The one-time national championship coach had the Tigers rolling and ranked No. 2 in the initial College Football Playoff rankings early this month. Three straight losses later and Miles' hold on the program seems all but done.
''I don't want to go there,'' the coach said earlier this week. ''I would be not doing my job as the head coach at LSU, one that I've enjoyed doing.''
And Baton Rouge isn't the only place a successful leader's hold on the job has been challenged.
Richt fended off questions on his future this week, the normally affable coach threatening to end his press conference.
''Are you going to ask the same one?'' Richt asked of a reporter. ''We can end this thing as fast as you want. I'm here to talk about the game'' against Georgia Tech on Saturday.''
That tact doesn't make the uncertainty go away.

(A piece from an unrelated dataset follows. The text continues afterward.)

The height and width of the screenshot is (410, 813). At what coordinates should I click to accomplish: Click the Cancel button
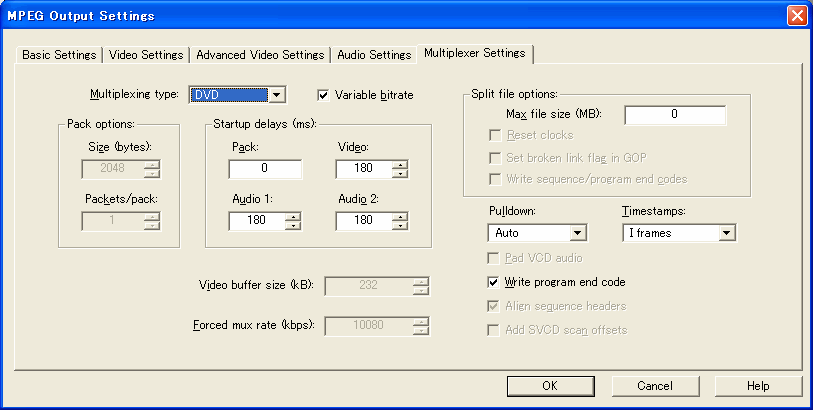654,386
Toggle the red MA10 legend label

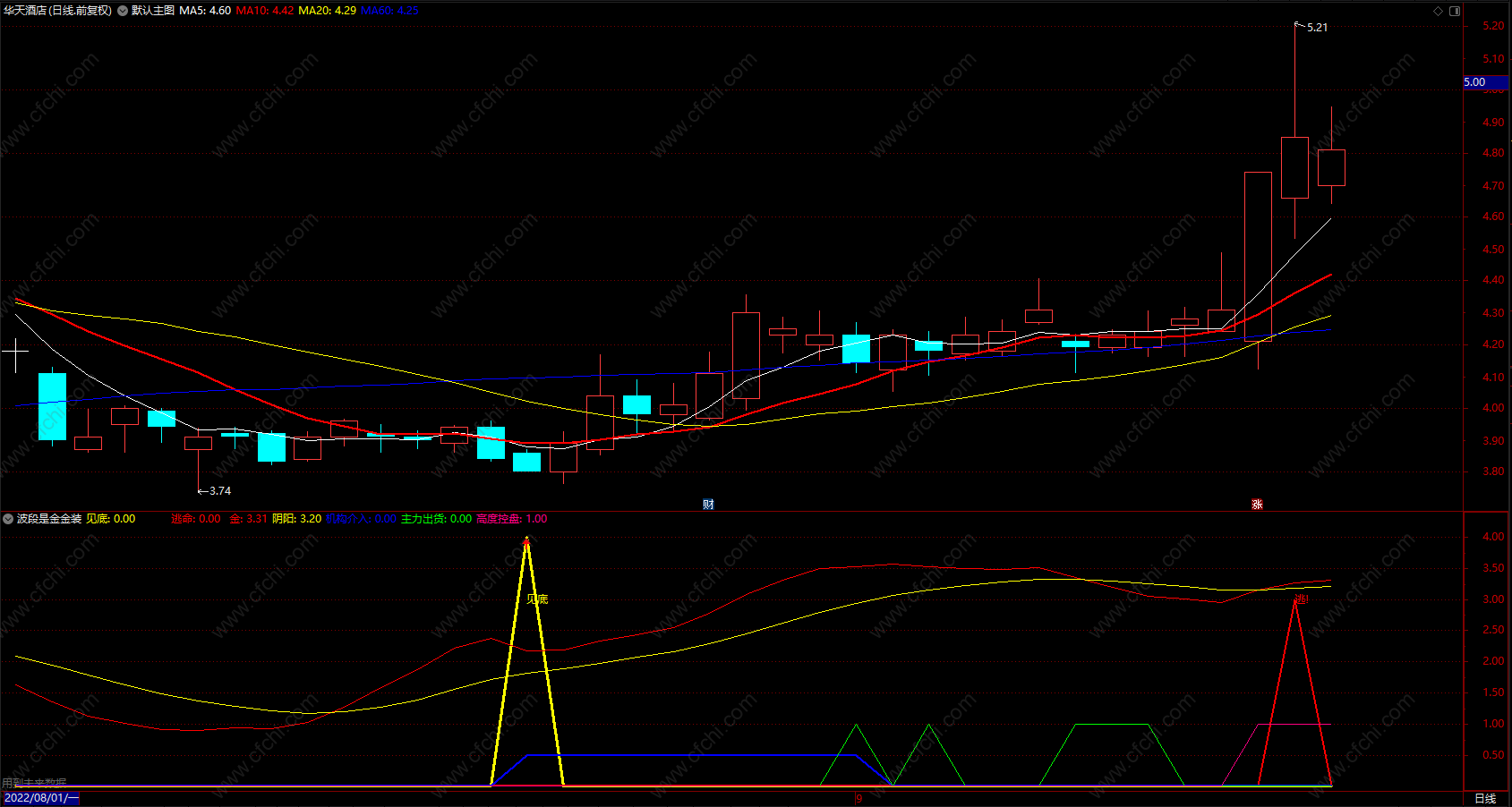point(264,11)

Spurrier didn't stick around to take such questions, quitting in mid-October with his Gamecocks 0-4 in the SEC. Things have not improved much under interim coach Shawn Elliott; the Gamecocks (3-8) have lost four straight and face No. 1 Clemson on Saturday.
The only SEC jobs currently open are Spurrier's and Gary Pinkel's at Missouri. Pinkel resigned for health reasons.
SEC Network commentator Paul Finebaum was in Columbia, South Carolina, for the Gamecocks' 23-22 loss to Football Championship Subdivision opponent Citadel - their first loss to a lower division club in 25 years.
''I heard some things on the way to my car in the parking lot (from fans) that made me think Spurrier, if he had not stepped down, wouldn't have made it back to his car,'' Finebaum said.
Wins in college football are frequently taken for granted by SEC fans accustomed to the league's decade of dominance. Saban pointed out after a loss to Mississippi this year that some wrote off his Alabama program.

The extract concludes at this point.